Pour que la communauté chrétienne soit signe du Royaume sans frontières et reste pour cela une communauté ouverte, il faudra que l'un de ses membres, peut-être choisi ou élu, peu importe, reçoive par un geste sacré, célébré par les responsables d'une autre communauté, une ordination à être vis-à-vis dis son groupe le témoin et le rappel vivant des autres groupes et de la dimension universelle de l'Église. Et, enfin, puisque cette communauté doit, pour être Église, signe du Royaume de Dieu, manifester qu'elle ne tire pas d'elle-même, de son rassemblement, la force de salut qui la construit et qu'elle diffuse dans le monde, mais que cette force lui vient de Dieu par l'unique médiateur Jésus-Christ, est-ce qu'il n'est pas requis qu'il y ait au milieu d'elle l'un de ses membres dont la fonction, le service soit de l'ouvrir aux énergies divines par un rite qui consacre, un sacrement: l'Eucharistie. Cet homme, réclamé par la vocation même de la communauté de croyants, cet homme qui suscite et coordonne les initiatives, cet homme qui ouvre une communauté particulière sur une dimension universelle, cet homme qui consacre, c'est celui que nous appelons le prêtre. À lui seul il n'est pas l'Église, mais sans lui, sans son ministère, l'Église ne pourrait exister, elle ne serait pas ce qu'elle doit être: le sacrement du Royaume de Dieu.

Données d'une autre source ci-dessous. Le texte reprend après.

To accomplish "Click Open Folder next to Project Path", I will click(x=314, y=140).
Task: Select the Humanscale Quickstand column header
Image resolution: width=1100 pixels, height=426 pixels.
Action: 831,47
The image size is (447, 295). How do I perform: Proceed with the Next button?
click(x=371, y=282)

Mon père avait raison. Le prêtre ne se crée pas au gré de sa fantaisie; il ne fait pas ce qu'il veut. Mais ce qu'il accepte de faire est exaltant. En étroite collaboration avec tous les croyants, il bâtit l'Église.

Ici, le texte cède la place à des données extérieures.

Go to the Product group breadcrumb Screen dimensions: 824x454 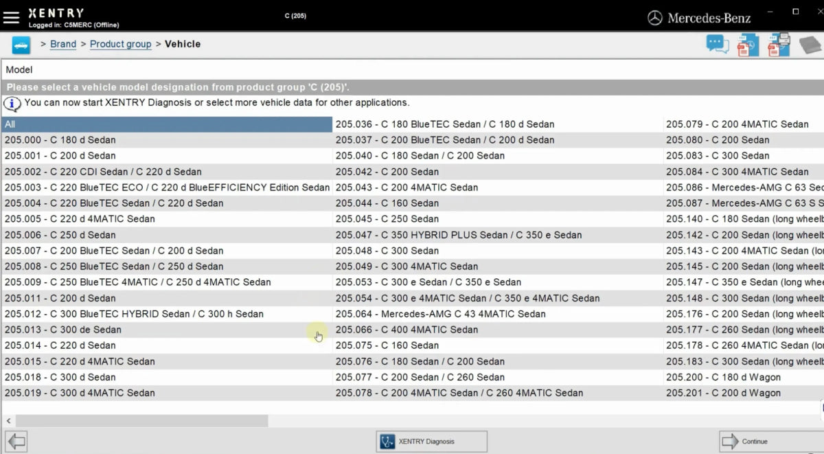pos(120,44)
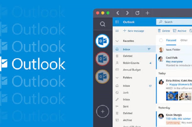Open the app launcher grid icon

(x=117, y=22)

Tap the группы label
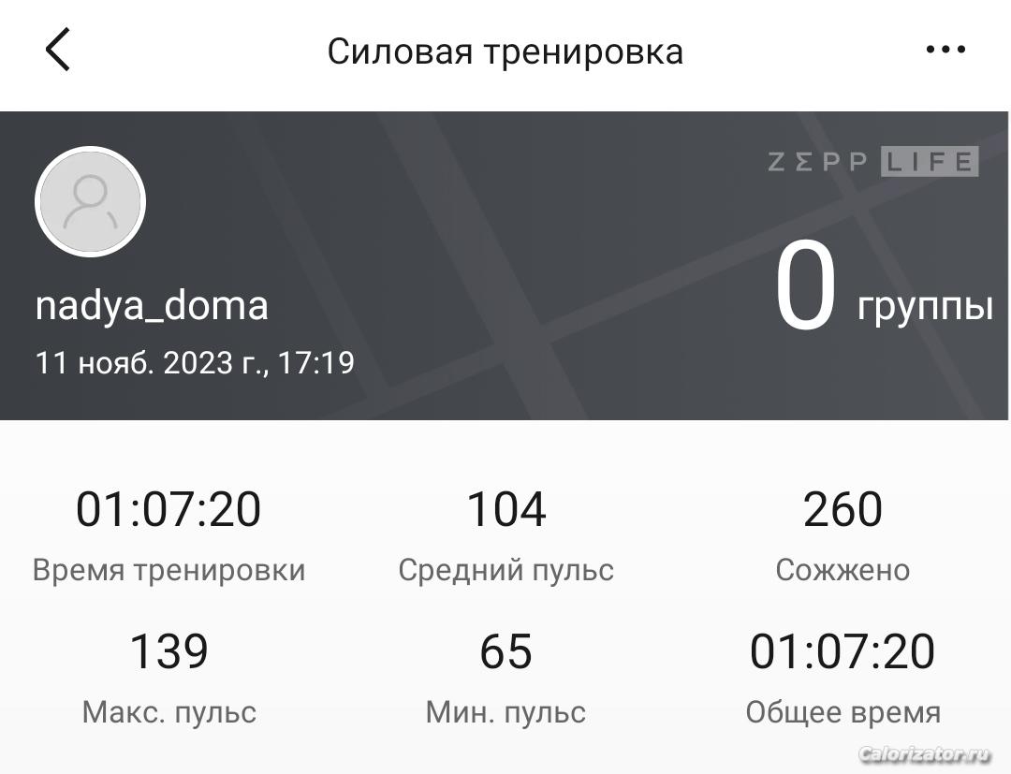tap(925, 307)
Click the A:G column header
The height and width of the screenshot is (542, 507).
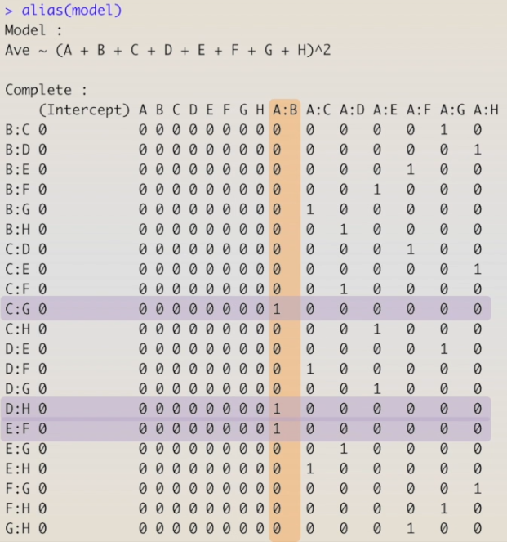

Et vous non plus, mes frères, vous ne faites pas ce que vous voulez, mais ce à quoi Dieu vous appelle - et c'est magnifique - il s'agit de vous prendre vous-même en main et d'aider l'Église à passer aujourd'hui dans une nouvelle société et une nouvelle culture pour le salut de ce monde. Si nous nous y donnions vraiment, je crois que, comme le Dieu de Sophonie, nous aurions envie de danser avec des cris de joie. Amen.